It warmed my dance critic’s heart to see swarms of Angelenos flocking onto the Plaza of the Los Angeles Music Center to enjoy two impressive and complex dance showcases, both running, separately, at the stalwart performing arts center’s active houses.
The 2,000-seat Ahmanson Theater is mid-run in an exclusive weeks-long engagement of director-choreographer Matthew Bourne‘s latest, his 2019 adaption of a theatrical classic, “Romeo and Juliet.” The design-driven danced version of a centuries-old tale of social dysfunction Mr. Bourne stages in a setting much resembling a mental asylum of early 20th century.
The Music Center’s equally barn-scaled, 3,000-seat Dorothy Chandler Pavilion is hosting the showcase of yet another dance-classic redux — choreographer Pina Bausch (1940-2009)’s seminal “The Rite of Spring” created for her Tanztheater Wuppertal company in 1975. Bausch’s work, a revelation in its day, is itself a rumination (if this ferocious ballet may be labeled that) on the mother of all “Rite”s, that choreographed by Nijinsky for the Ballets Russes in 1913.
It was Pina Bausch’s son, Salomon, who had the concept of restaging his mother’s chef d’ouevre, only “performed by dancers with a variety of dance backgrounds, assembled specifically for that purpose,” as he told dance critic Marina Harss for the New York Times. Reaching out to the well regarded École des Sables in Senegal, the long journey of this revived “Rite” this weekend reached the Music Center’s shores.
Whew! It’s a lot of dance history on Bunker Hill. In 2013, the Chandler hosted an historic centennial restaging of the Diaghilev “The Rite of Spring” to live orchestra, danced in a close approximation of Nijinsky’s original choreography and Bakst’s costumes scrupulously researched and reconstructed by Kenneth Archer and Millicent Hodson for The Joffrey Ballet. In today’s much-changed times, Glorya Kaufman Presents Dance at the Music Center invited a specially convened troupe of superb African dancers to deliver the pagan ritual dance — and stomp, skid, leap, crawl, and roll in what looked like six inches of peat moss physically underpinning Bausch’s heart-throbbingly intense choreography.

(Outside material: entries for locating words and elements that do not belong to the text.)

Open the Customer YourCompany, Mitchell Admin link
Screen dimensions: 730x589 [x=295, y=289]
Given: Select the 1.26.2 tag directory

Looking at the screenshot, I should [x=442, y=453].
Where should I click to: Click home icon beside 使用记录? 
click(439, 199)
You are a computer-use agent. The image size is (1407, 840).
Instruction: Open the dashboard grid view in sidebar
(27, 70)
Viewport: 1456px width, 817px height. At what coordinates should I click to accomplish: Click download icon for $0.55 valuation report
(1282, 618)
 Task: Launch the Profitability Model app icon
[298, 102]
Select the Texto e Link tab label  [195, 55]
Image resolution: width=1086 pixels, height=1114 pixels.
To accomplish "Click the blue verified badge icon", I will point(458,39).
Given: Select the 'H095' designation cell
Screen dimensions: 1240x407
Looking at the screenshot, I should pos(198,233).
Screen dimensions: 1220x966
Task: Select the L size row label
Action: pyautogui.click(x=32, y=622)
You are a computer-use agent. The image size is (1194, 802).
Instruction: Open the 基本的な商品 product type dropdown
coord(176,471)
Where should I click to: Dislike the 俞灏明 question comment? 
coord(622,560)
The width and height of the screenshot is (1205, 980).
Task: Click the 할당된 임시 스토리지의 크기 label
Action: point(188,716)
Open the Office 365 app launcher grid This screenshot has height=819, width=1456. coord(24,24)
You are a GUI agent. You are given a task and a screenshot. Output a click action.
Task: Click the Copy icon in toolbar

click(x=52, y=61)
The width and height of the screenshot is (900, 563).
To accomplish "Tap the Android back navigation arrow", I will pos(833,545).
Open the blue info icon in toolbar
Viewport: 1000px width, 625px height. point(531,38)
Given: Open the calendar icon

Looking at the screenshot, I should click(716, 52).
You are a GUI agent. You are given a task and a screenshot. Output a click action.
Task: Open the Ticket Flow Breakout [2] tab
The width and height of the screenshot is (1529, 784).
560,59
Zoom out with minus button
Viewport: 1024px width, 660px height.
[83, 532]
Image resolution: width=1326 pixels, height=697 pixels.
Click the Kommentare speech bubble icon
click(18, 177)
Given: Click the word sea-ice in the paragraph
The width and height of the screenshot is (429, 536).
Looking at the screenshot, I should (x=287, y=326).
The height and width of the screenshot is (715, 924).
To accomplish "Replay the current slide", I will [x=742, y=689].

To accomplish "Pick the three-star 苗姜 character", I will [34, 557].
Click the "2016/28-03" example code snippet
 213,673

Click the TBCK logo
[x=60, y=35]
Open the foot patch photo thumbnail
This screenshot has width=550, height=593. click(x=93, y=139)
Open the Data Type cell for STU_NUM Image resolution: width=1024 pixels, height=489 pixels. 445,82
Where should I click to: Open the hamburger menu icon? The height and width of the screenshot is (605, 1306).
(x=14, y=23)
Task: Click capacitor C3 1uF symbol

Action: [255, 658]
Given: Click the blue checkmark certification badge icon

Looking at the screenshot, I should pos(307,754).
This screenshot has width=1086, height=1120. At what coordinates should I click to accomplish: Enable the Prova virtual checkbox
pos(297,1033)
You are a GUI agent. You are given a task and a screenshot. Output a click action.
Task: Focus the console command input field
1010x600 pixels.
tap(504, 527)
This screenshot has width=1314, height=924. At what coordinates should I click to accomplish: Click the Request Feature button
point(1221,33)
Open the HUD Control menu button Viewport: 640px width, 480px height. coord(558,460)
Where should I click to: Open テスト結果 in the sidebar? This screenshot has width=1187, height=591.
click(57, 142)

In the course of performing it, a cloud of dirt dispersed over the audience and Dorothy Chandler’s peach velour seats like a case of secondary cigarette smoke. One viewer told me he felt claustrophobic, and began a panic attack. Others felt hot. For me, the dancers, so disciplined, beautifully rehearsed, and so furiously committed to their task, would have benefited by the loss of ten of their ranks from the stage. They seemed very constrained, and I’m wondering if that jammed stage is why this exceptional choreographic work felt so uncomfortable for me. Not that it’s remotely meant to feel “comfortable”–and yet there was a disconnect. Disappointing was the use of recorded music on the Chandler’s less-than-excellent sound system. Another comedown was the program opener, the “common ground[s]” duet for Malou Airaudo, a former Bausch dancer, and Germaine Acogny, a respected Senegalese dancer/choreographer. The obscure dance-theater foray by two estimable former dancers, when followed by the half-hour break while the peat was raked onto the stage, transformed a highly anticipatory audience into a dullened one. These shortcomings aside, the impact of Bausch’s hugely organic choreography, forceful in its use of unison primitive movement that rose and fell on the shock waves of Stravinsky’s musical momentum; and, most brilliantly, the leaps of the ladies directly onto shoulders of the men right on Stravinsky’s accented cues (which Bausch, a show woman, repeats a second time so you can see how it’s done); all this rendered “The Rite of Spring” a memorable experience.
British dance-theater man Matthew Bourne, whose rare established dance brand has eternal resonance for his marvelous, historic, reinvention of Swan Lake in 1995, has the Ahmanson Theatre (and its producer Center Theater Group) as a regular U.S. outpost. His Swan Lake, Cinderella, Car-men and Play Without Words have all had presentation there.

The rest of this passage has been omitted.